I want to be able to pick values from a normal distribution that only ever fall between 0 and 1. In some cases I want to be able to basically just return a completely random distribution, and in other cases I want to return values that fall in the shape of a gaussian.

At the moment I am using the following function:

def blockedgauss(mu,sigma):
    while True:
        numb = random.gauss(mu,sigma)
        if (numb > 0 and numb < 1):
            break
    return numb

It picks a value from a normal distribution, then discards it if it falls outside of the range 0 to 1, but I feel like there must be a better way of doing this.


Solution 1:

It sounds like you want a truncated normal distribution. Using scipy, you could use scipy.stats.truncnorm to generate random variates from such a distribution:

import matplotlib.pyplot as plt
import scipy.stats as stats

lower, upper = 3.5, 6
mu, sigma = 5, 0.7
X = stats.truncnorm(
    (lower - mu) / sigma, (upper - mu) / sigma, loc=mu, scale=sigma)
N = stats.norm(loc=mu, scale=sigma)

fig, ax = plt.subplots(2, sharex=True)
ax[0].hist(X.rvs(10000), normed=True)
ax[1].hist(N.rvs(10000), normed=True)
plt.show()

enter image description here

The top figure shows the truncated normal distribution, the lower figure shows the normal distribution with the same mean mu and standard deviation sigma.

Solution 2:

I came across this post while searching for a way to return a series of values sampled from a normal distribution truncated between zero and 1 (i.e. probabilities). To help anyone else who has the same problem, I just wanted to note that scipy.stats.truncnorm has the built-in capability ".rvs".

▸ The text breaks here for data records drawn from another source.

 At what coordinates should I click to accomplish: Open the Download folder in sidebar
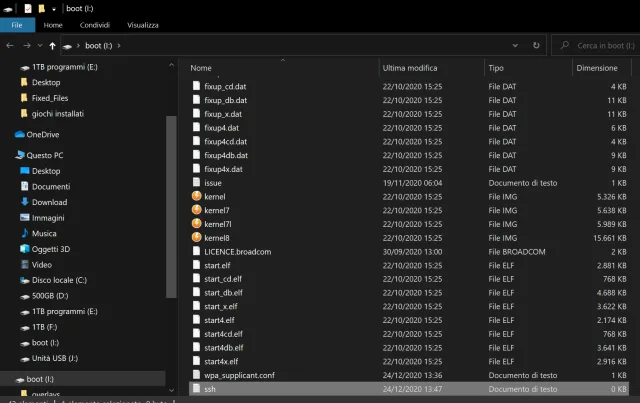click(49, 202)
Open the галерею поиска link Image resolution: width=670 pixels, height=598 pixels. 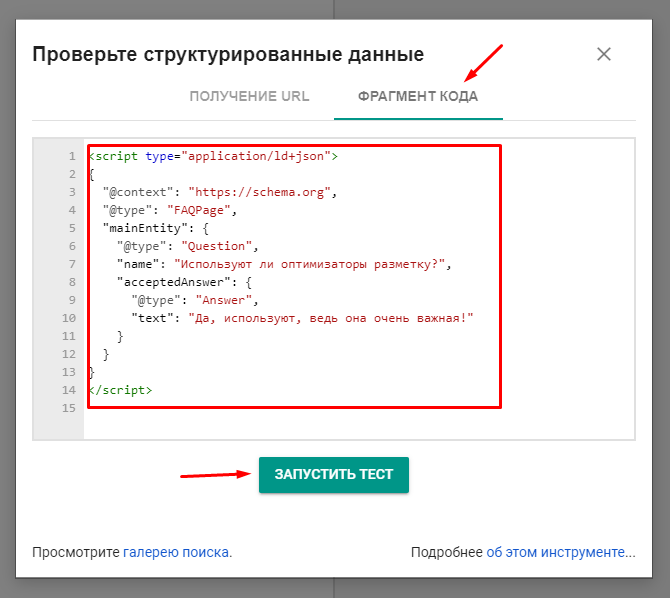point(177,552)
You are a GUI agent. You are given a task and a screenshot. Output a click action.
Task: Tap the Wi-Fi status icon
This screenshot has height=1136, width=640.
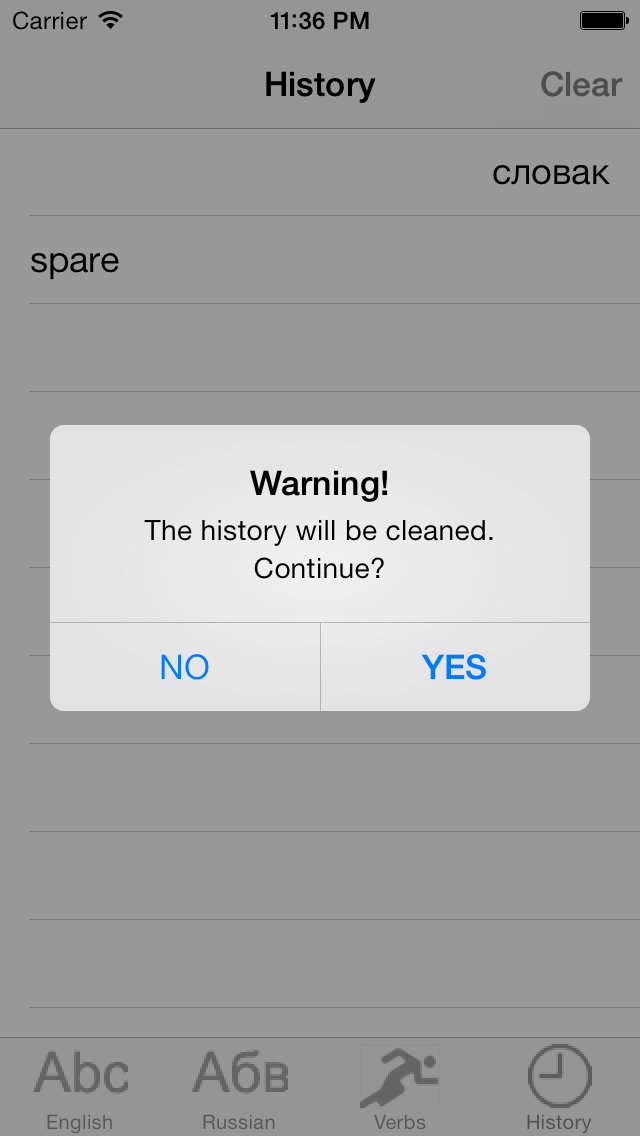point(111,20)
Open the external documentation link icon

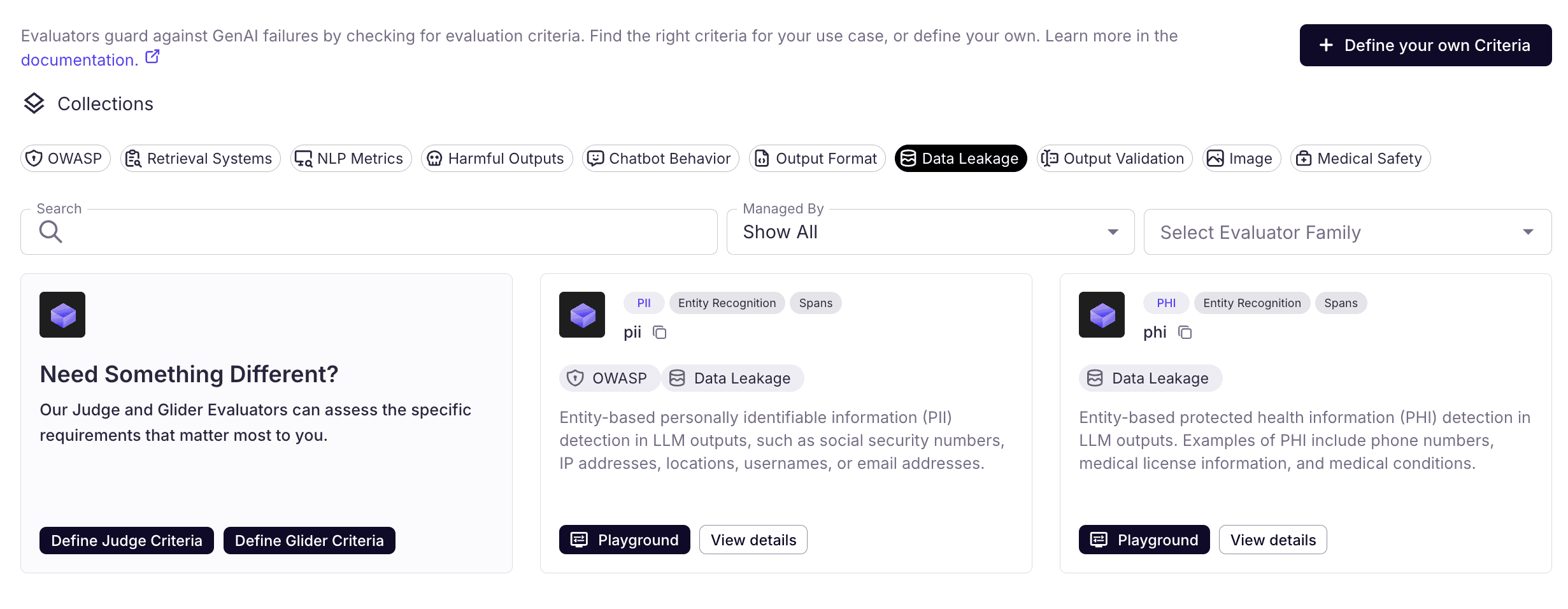coord(152,57)
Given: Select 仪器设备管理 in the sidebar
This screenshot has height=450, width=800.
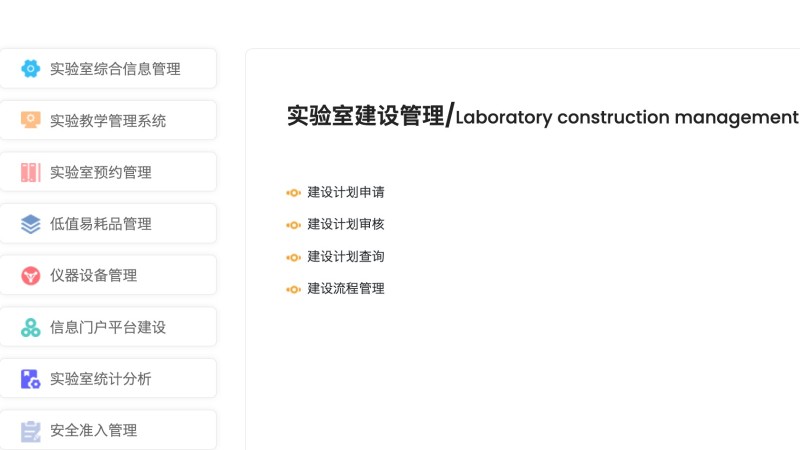Looking at the screenshot, I should (x=108, y=276).
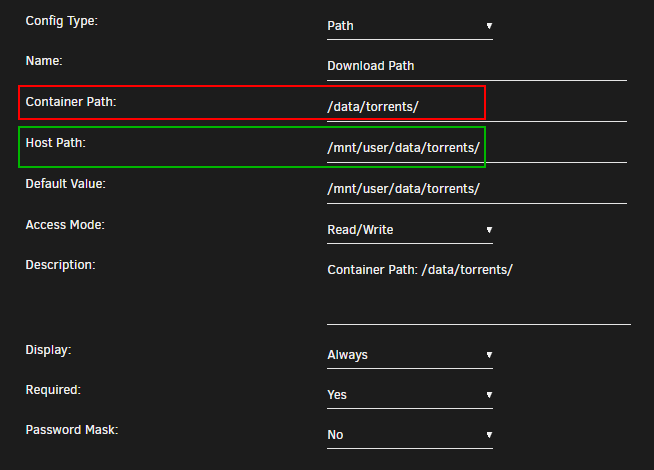Click the 'Description:' label
The width and height of the screenshot is (654, 470).
[x=60, y=265]

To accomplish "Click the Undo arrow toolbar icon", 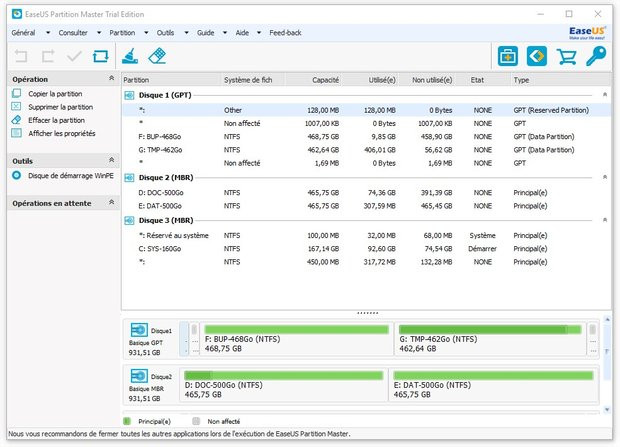I will [21, 56].
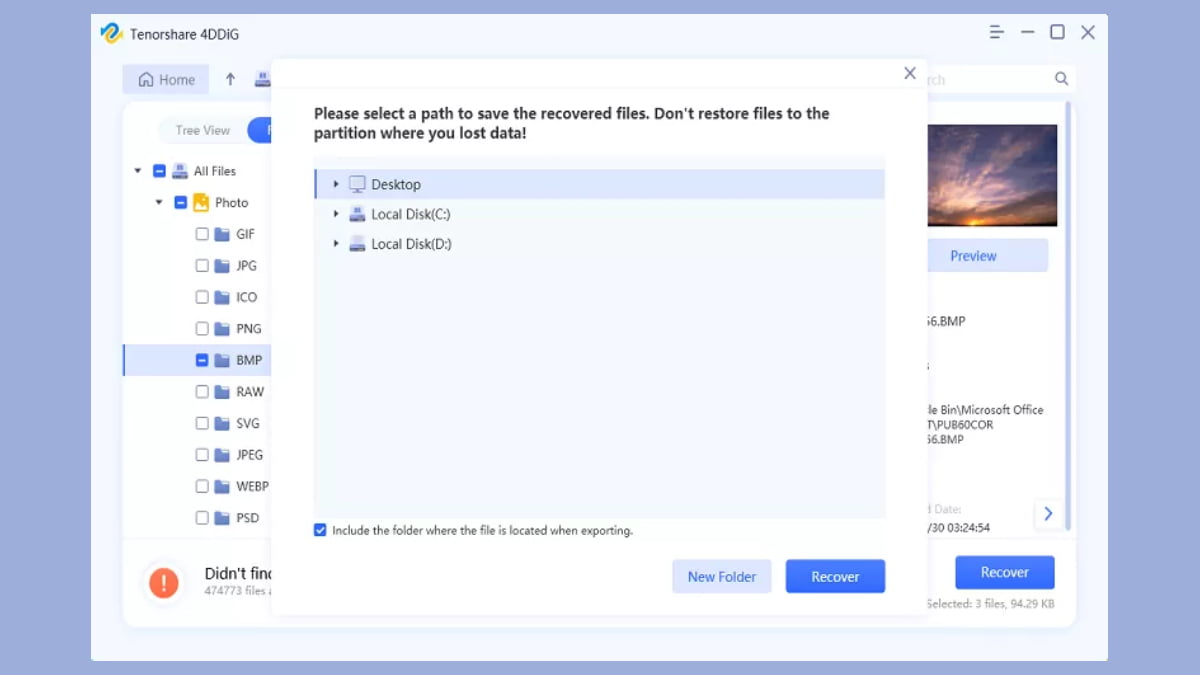Click the Tenorshare 4DDiG logo icon
This screenshot has height=675, width=1200.
(x=111, y=34)
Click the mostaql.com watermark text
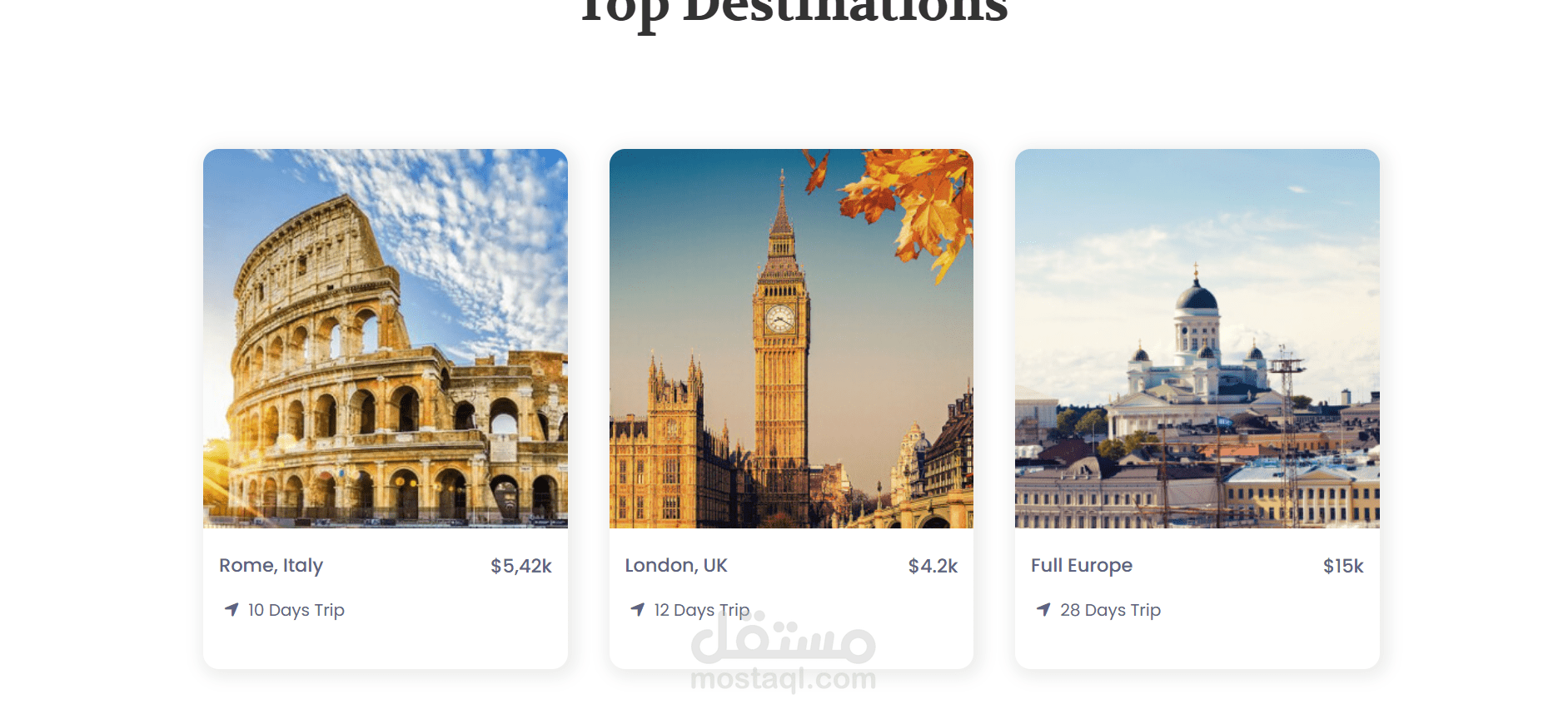Viewport: 1568px width, 709px height. click(x=784, y=678)
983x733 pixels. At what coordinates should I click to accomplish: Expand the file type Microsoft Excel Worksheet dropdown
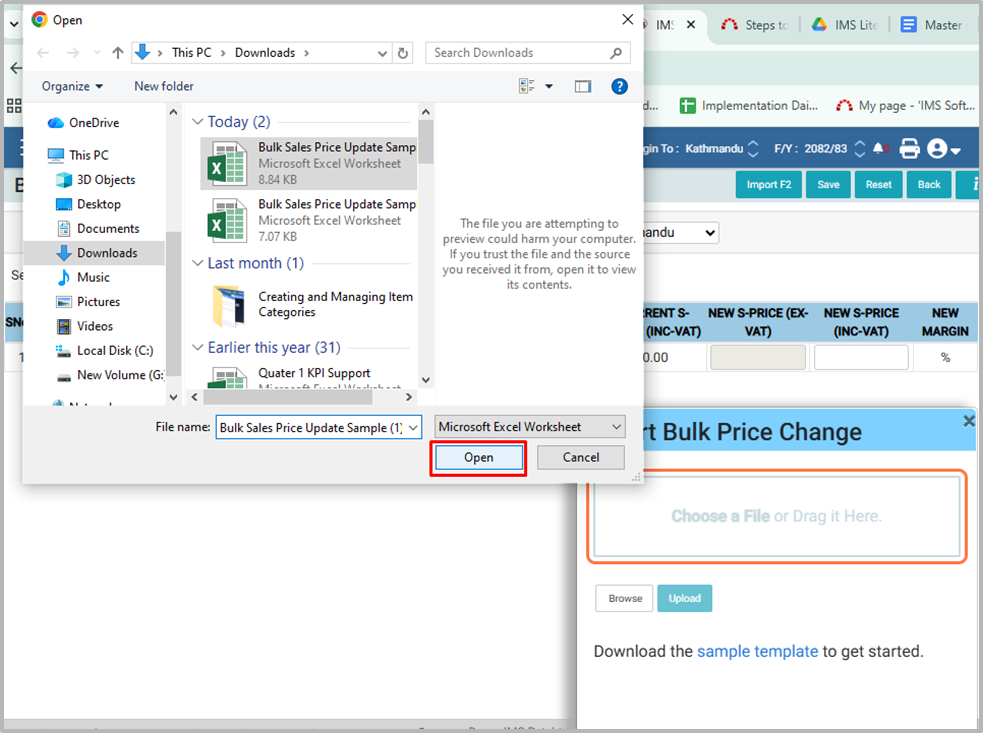coord(530,427)
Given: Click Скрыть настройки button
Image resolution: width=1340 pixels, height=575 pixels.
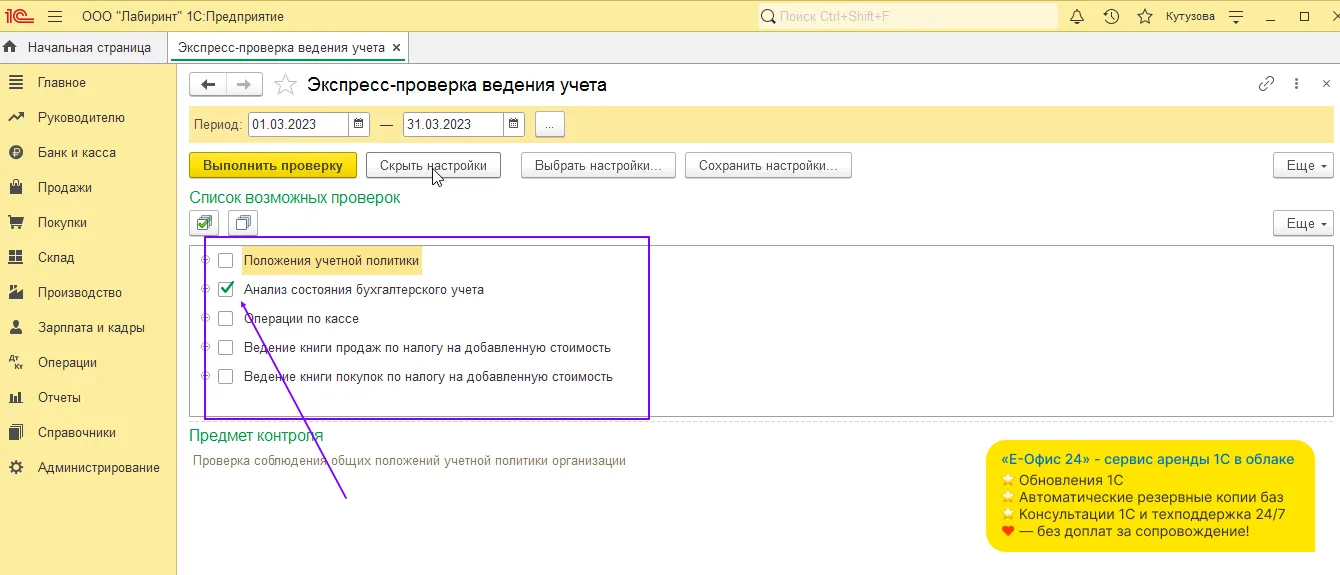Looking at the screenshot, I should (433, 165).
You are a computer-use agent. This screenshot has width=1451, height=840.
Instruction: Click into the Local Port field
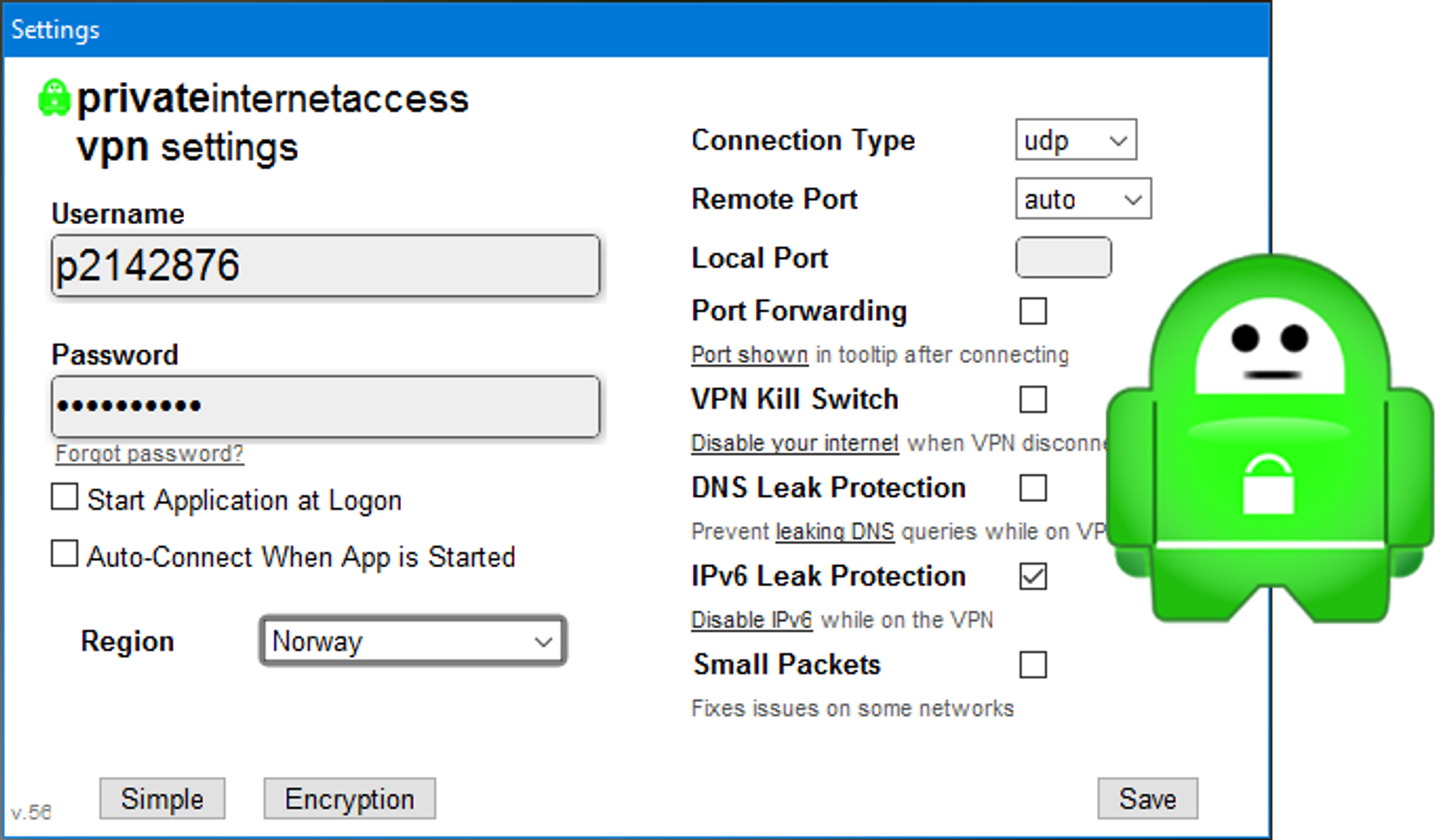tap(1064, 258)
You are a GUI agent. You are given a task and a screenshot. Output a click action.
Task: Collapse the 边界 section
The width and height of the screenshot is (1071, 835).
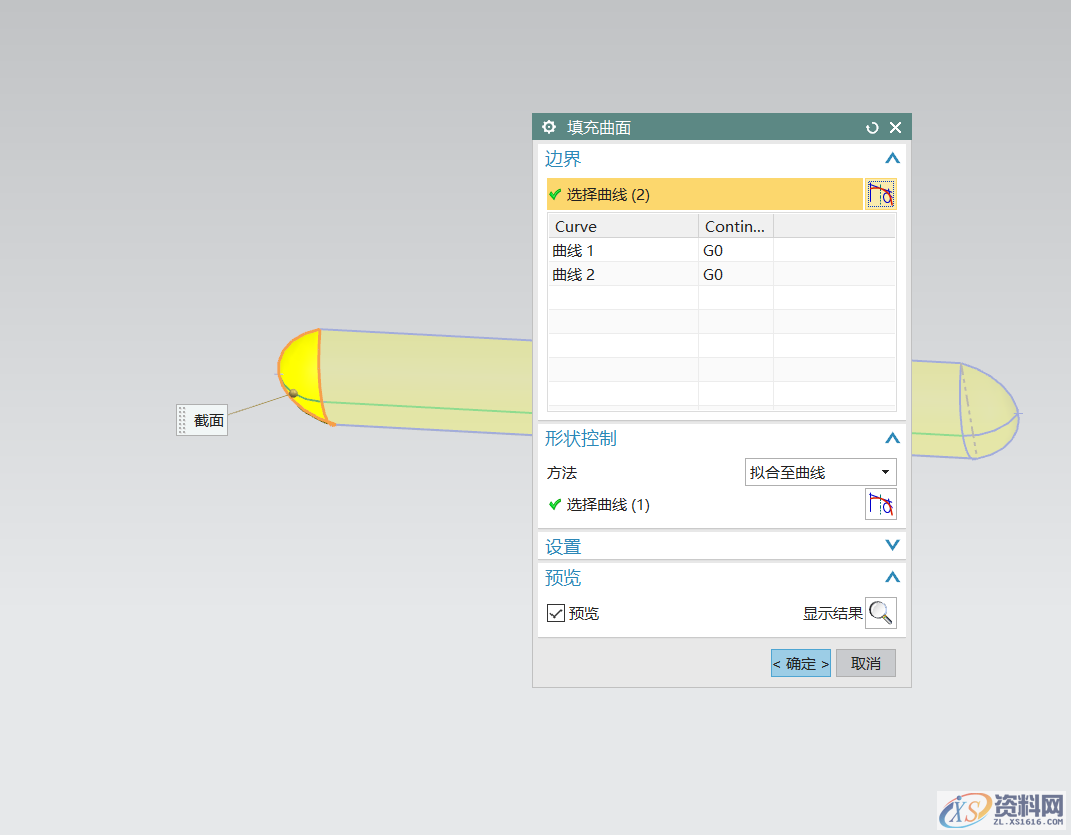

So, if you wanted 100,000 samples with a mean of 0.5 and standard deviation of 0.1:

import scipy.stats
lower = 0
upper = 1
mu = 0.5
sigma = 0.1
N = 100000

samples = scipy.stats.truncnorm.rvs(
          (lower-mu)/sigma,(upper-mu)/sigma,loc=mu,scale=sigma,size=N)

This gives a behavior very similar to numpy.random.normal, but within the bounds desired. Using the built-in will be substantially faster than looping to gather samples, especially for large values of N.

Solution 3:

In case anybody wants a solution using numpy only, here is a simple implementation using a normal function and a clip (the MacGyver's approach):

    import numpy as np
    def truncated_normal(mean, stddev, minval, maxval):
        return np.clip(np.random.normal(mean, stddev), minval, maxval)

EDIT: do NOT use this!! this is how you shouldn't do it!! for instance,
a = truncated_normal(np.zeros(10000), 1, -10, 10)
may look like it works, but
b = truncated_normal(np.zeros(10000), 100, -1, 1)
will definitely not draw a truncated normal, as you can see in the following histogram:

enter image description here

Sorry for that, hope nobody got hurt! I guess the lesson is, don't try to emulate MacGyver at coding... Cheers,
Andres